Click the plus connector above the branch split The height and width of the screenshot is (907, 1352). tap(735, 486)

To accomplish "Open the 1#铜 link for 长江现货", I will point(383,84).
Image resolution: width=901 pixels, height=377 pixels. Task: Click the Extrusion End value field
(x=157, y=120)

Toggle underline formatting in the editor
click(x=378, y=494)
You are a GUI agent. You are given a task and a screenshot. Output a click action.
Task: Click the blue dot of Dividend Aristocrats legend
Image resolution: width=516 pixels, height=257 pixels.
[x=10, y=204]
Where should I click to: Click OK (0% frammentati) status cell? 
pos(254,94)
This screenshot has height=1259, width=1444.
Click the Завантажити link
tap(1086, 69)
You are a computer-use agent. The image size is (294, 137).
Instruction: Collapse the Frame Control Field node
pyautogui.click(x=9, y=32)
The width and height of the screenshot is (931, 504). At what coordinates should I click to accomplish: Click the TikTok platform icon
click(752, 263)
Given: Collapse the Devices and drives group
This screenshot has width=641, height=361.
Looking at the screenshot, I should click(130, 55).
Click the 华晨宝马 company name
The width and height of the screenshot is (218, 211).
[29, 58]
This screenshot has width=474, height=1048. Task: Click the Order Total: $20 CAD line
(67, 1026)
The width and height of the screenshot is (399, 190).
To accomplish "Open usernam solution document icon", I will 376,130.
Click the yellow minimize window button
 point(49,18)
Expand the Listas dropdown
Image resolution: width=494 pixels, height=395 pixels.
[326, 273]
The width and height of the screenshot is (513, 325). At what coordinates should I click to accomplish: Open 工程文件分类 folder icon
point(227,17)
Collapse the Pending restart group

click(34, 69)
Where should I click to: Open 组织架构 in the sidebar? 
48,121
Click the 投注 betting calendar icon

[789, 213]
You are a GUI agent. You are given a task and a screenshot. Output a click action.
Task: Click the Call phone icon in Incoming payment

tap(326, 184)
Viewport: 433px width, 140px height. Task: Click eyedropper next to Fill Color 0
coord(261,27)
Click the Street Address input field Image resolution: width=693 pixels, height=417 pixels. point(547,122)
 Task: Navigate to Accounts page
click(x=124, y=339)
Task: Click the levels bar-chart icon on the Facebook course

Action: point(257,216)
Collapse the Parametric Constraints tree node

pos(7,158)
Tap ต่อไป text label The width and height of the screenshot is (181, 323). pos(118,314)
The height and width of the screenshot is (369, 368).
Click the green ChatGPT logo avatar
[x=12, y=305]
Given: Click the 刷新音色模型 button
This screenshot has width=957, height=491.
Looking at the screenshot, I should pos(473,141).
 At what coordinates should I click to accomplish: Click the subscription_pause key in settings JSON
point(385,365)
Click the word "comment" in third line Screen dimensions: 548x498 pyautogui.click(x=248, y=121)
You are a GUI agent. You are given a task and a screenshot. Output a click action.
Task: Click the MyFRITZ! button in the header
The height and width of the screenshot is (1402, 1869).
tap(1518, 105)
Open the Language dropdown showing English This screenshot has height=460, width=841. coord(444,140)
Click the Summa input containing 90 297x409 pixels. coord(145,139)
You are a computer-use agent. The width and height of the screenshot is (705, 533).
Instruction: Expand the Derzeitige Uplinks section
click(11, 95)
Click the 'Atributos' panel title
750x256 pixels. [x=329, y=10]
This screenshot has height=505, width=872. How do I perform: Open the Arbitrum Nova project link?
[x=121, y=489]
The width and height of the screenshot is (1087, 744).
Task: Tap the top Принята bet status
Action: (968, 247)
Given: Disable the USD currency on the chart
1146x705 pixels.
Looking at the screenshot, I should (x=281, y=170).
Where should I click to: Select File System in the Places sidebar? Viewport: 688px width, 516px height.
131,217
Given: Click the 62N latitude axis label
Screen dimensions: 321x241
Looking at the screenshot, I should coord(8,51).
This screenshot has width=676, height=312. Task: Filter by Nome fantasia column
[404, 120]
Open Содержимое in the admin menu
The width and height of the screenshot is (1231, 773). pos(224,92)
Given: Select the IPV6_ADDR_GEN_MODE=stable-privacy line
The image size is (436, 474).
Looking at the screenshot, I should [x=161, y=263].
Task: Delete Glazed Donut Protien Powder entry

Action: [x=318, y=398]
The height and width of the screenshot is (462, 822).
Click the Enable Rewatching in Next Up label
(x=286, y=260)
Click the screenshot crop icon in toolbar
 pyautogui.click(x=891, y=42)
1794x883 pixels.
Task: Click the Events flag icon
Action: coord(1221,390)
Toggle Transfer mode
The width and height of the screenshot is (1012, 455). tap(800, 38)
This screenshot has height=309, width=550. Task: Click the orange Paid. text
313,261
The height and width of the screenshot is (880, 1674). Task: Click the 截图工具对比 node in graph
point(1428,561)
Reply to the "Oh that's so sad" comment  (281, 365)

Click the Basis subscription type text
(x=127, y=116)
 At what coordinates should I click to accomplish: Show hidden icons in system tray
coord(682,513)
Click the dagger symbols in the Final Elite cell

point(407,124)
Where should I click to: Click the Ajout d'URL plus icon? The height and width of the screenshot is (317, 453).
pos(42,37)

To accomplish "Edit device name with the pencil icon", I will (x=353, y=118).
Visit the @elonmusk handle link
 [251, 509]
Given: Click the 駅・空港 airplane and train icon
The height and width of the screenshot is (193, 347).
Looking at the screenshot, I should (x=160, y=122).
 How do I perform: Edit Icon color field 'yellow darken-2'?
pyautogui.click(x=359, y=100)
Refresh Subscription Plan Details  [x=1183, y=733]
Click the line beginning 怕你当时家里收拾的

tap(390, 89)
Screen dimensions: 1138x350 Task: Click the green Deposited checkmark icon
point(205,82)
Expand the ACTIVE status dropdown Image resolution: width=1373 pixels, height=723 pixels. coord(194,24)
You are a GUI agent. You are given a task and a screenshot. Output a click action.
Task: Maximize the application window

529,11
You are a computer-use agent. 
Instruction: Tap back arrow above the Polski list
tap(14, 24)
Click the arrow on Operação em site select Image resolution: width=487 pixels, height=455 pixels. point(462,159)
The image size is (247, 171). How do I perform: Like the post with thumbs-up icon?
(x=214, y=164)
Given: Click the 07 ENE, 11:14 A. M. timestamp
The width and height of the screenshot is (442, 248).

━━━━━━━━━━━━━━━━━━━━

EXERCISE DETAILS – Scale the part of the listing that opens with the line containing "This screenshot has height=309, width=550." and closes with the line containing "Reply to the", both included, and write those lines out again with their requests. Multiply every click coordinate in the answers by 0.45 and round each result to a whole number, with halves rounding up.

RESULT OF THIS TASK –
This screenshot has height=309, width=550. Task: Click the orange Paid. text
141,117
The height and width of the screenshot is (880, 1674). Task: Click the 截图工具对比 node in graph
point(643,252)
Reply to the "Oh that's so sad" comment  (126, 164)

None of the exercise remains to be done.